I take a deep breath and I turn away and walk home, this wasn't how I imagined my prom night.
I look up and I see black and then I hear my phone ring, I don't answer, I don't feel like talking to anyone right now. I move my pillow off my head and look around at my room, I haven't left my bed all day, well I went to the bathroom once but that's it. I have the weird sensation in my stomach, it's not nerves, I can't really explain it but I suppose it could be nerves? I don't know.. I've never felt like this before. I still feel empty inside, it's so weird to feel this much pain and not be able to call Shawn and tell him. My phone rings again, it's Grayson. I debate in my head if I should answer or not but I don't.
It's a risk to love.
I eventually let Lily come over and try to cheer me up even though she won't succeed.

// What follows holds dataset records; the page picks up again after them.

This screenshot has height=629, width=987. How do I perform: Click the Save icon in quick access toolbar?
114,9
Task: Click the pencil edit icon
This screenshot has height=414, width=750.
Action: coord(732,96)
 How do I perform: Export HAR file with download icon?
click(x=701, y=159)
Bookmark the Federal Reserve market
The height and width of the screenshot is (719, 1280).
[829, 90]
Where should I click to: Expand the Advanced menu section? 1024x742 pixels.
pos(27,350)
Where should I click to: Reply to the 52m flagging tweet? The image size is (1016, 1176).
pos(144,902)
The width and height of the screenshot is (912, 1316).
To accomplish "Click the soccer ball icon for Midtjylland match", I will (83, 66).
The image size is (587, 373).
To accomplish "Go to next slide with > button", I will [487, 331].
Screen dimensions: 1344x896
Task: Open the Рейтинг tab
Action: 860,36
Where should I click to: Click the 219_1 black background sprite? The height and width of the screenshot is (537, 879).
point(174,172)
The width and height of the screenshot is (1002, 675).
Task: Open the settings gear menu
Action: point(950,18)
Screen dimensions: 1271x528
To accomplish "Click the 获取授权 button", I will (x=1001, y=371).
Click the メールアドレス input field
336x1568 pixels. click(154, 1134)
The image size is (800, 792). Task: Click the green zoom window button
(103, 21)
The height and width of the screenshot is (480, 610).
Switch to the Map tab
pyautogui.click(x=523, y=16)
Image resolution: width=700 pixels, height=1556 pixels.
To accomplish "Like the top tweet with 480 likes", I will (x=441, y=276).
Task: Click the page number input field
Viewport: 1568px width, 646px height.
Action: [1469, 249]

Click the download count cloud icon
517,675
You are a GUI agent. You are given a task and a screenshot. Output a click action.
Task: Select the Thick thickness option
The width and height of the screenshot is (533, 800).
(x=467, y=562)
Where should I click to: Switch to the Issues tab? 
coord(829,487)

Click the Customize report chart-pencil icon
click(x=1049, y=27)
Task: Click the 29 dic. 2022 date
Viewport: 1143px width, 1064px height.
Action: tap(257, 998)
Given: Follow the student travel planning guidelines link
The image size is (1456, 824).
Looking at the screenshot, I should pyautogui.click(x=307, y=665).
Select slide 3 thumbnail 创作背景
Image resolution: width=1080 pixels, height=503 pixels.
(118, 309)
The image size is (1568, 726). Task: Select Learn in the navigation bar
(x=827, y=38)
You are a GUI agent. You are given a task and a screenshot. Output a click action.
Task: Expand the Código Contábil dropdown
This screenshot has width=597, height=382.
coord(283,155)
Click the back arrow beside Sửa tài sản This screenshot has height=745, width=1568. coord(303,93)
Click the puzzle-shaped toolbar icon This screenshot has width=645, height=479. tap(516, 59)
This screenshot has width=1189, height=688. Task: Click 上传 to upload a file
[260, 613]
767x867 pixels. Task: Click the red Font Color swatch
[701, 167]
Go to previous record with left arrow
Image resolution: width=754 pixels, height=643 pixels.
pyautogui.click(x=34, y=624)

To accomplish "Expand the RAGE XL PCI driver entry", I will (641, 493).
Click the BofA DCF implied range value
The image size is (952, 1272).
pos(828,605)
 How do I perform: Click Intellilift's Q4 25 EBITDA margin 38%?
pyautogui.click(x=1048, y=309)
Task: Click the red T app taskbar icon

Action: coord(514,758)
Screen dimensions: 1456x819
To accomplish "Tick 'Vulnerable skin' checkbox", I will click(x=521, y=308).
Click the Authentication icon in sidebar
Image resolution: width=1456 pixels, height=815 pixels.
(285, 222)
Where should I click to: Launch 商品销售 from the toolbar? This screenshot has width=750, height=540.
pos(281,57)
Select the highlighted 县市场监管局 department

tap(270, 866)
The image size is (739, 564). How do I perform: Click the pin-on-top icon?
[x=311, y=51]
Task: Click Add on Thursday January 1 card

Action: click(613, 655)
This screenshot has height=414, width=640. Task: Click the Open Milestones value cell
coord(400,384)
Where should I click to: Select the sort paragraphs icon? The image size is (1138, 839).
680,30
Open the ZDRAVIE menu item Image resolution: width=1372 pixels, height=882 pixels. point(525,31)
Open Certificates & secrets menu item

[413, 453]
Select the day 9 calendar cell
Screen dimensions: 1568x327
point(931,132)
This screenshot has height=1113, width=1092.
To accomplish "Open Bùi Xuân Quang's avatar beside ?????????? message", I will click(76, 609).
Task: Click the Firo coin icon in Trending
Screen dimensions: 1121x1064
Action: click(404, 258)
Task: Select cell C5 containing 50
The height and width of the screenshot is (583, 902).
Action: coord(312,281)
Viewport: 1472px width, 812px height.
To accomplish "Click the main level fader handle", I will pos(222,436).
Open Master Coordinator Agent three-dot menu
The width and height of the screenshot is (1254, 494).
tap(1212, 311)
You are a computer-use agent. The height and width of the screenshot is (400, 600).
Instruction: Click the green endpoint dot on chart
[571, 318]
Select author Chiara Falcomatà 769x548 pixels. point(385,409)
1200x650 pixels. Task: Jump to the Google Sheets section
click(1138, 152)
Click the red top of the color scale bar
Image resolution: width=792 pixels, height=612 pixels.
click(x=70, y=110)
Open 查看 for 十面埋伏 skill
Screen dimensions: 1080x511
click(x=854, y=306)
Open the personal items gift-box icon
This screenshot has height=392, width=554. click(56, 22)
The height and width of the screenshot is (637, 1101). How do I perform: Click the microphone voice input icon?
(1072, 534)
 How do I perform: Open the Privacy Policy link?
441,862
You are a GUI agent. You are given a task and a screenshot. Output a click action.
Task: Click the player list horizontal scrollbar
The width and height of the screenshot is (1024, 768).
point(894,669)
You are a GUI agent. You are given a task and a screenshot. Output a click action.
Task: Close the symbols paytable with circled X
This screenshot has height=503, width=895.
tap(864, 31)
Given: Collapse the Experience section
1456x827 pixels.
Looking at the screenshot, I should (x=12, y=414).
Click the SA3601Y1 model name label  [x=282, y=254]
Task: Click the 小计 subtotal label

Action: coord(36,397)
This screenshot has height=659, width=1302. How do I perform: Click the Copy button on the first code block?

"You need to eat" She says but I don't listen to her, I stay where I am, lying in my bed .
"You Have to let it go, the way he kissed you, the way he smelled, the way he touched your waisted when he pulled you in. You have to let it go" she says.
"Love is overrated" I say. "It always leaves you feeling empty in the end" I add as a tear falls down my cheek. "But don't you think it's worth it?" Lily asks.
"No" I reply. "Not if it destroys who you are" I say looking at her.